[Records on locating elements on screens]
▬▬▬

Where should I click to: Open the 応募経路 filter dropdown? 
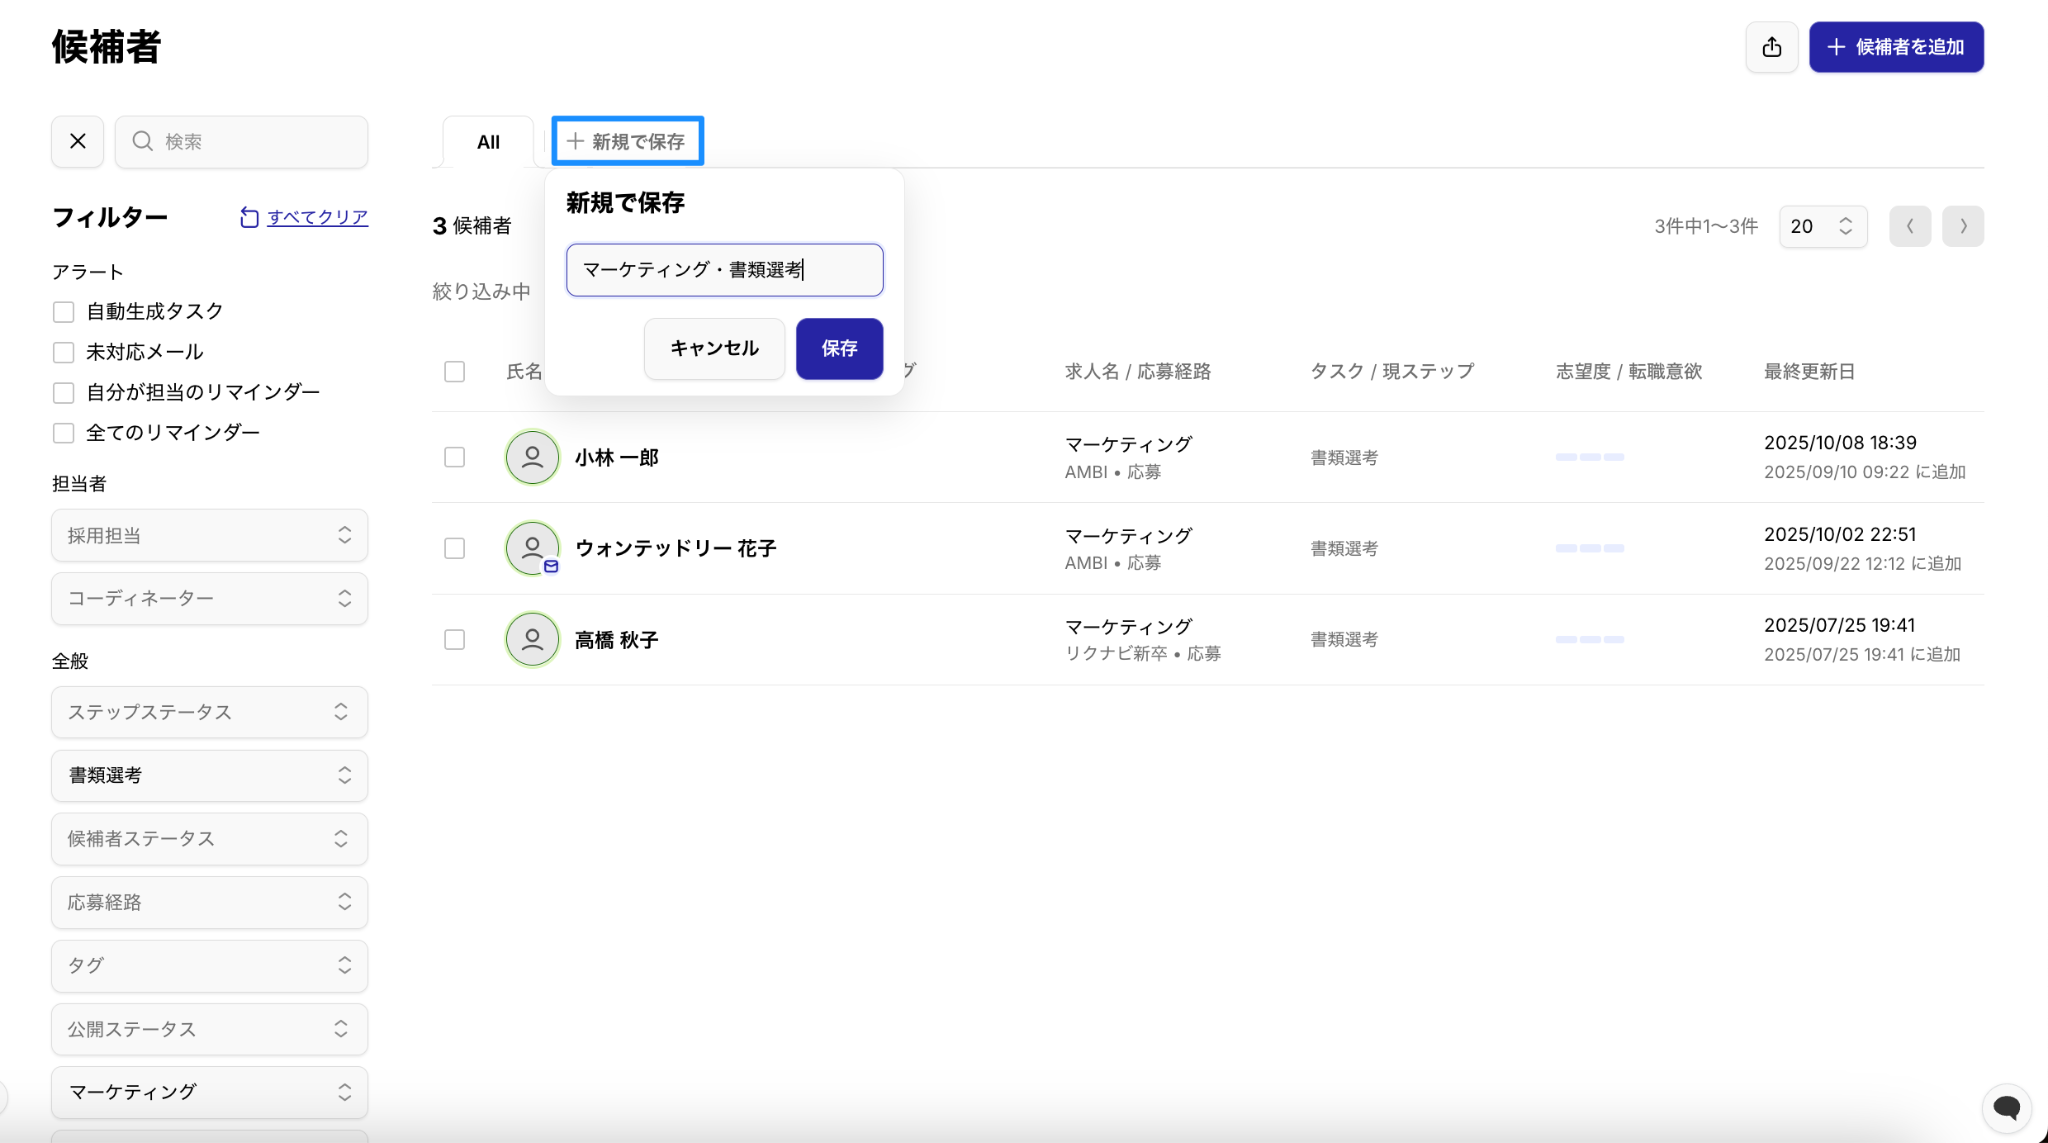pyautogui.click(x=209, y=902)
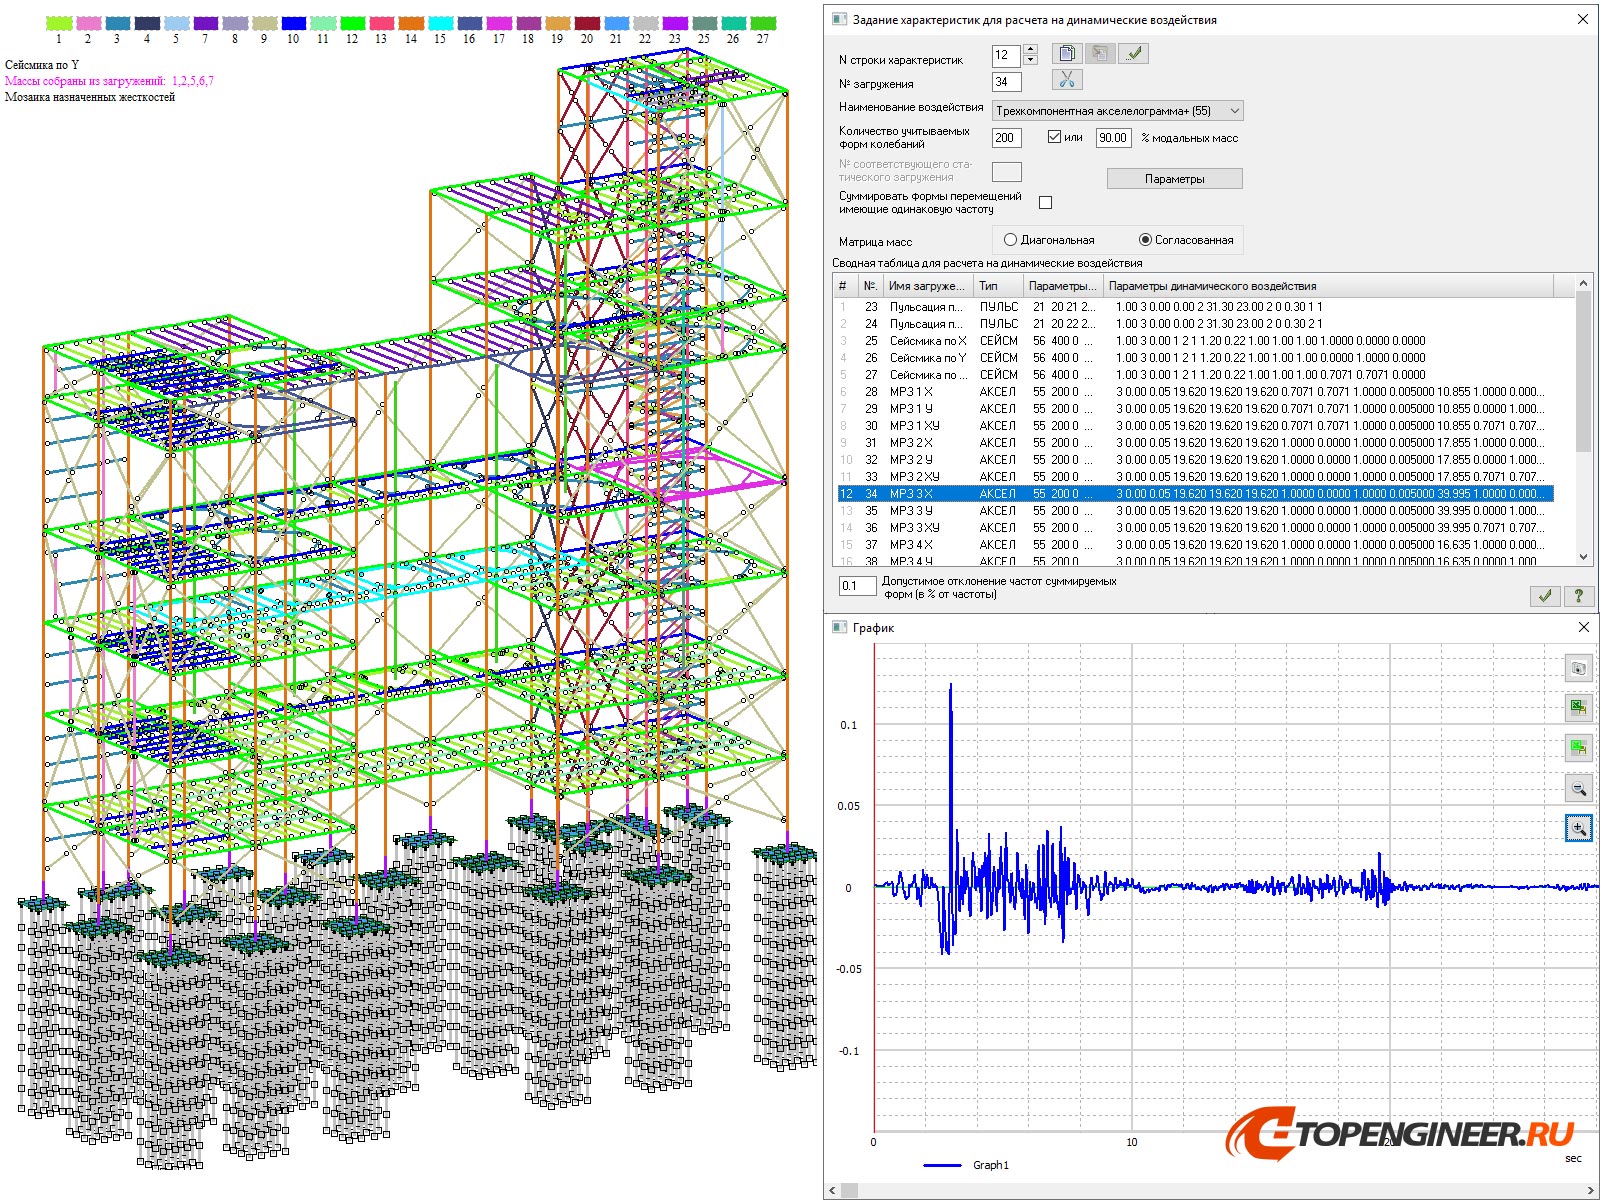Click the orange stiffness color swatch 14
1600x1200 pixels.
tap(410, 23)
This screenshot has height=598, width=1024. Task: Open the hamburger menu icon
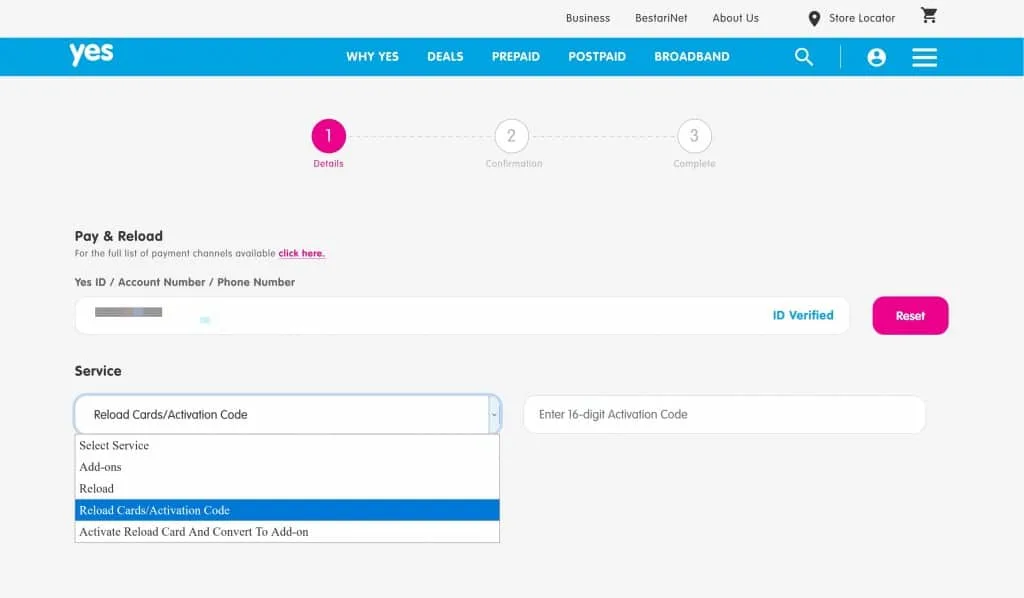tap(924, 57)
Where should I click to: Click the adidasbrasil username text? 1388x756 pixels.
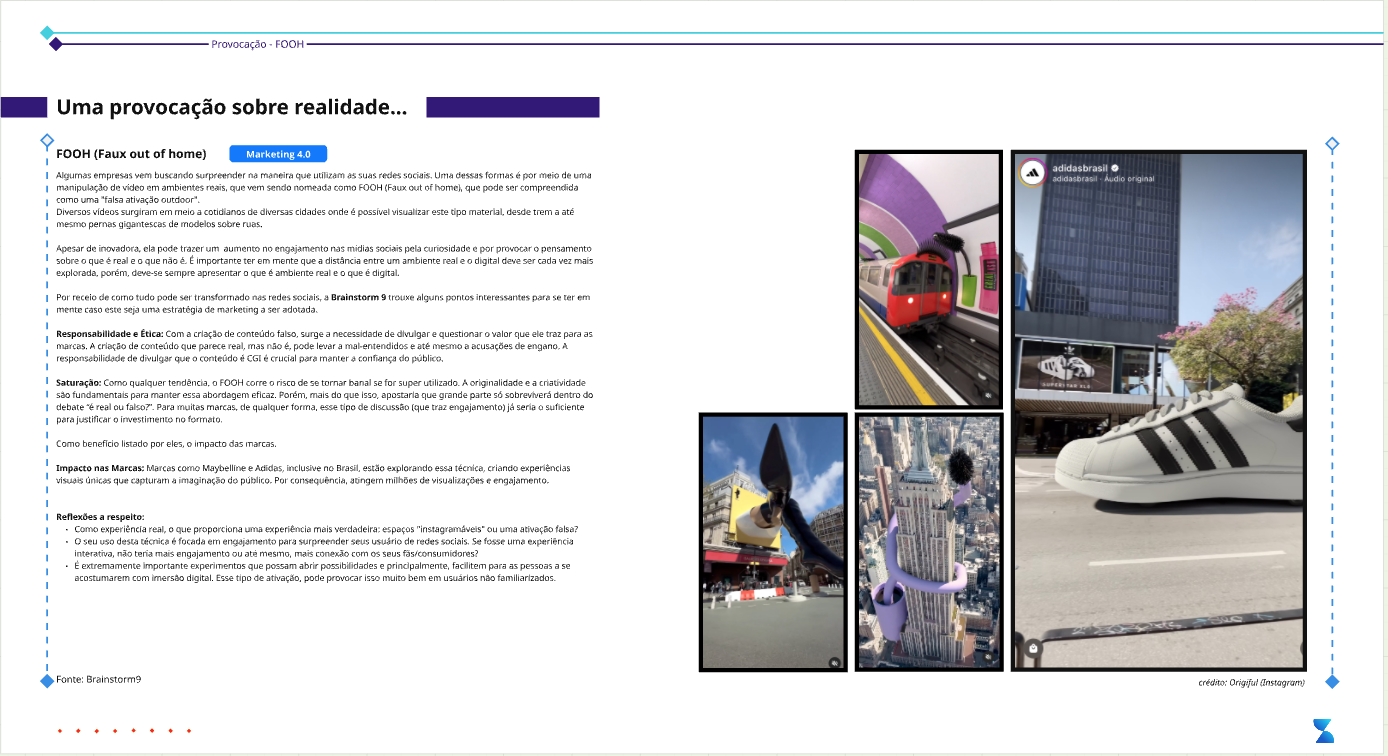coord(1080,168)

▬▬▬

▸ YOUR OBJECTIVE
Copy out all of the records above verbatim, leaving the pictures out.

▸ EXERCISE SOLUTION
Where should I click to: Open the 応募経路 filter dropdown? 
pyautogui.click(x=209, y=902)
Click the orange stiffness color swatch 14
1600x1200 pixels.
tap(410, 23)
This screenshot has height=598, width=1024. Task: Open the hamburger menu icon
tap(924, 57)
Where should I click to: Click the adidasbrasil username text? 1388x756 pixels.
coord(1080,168)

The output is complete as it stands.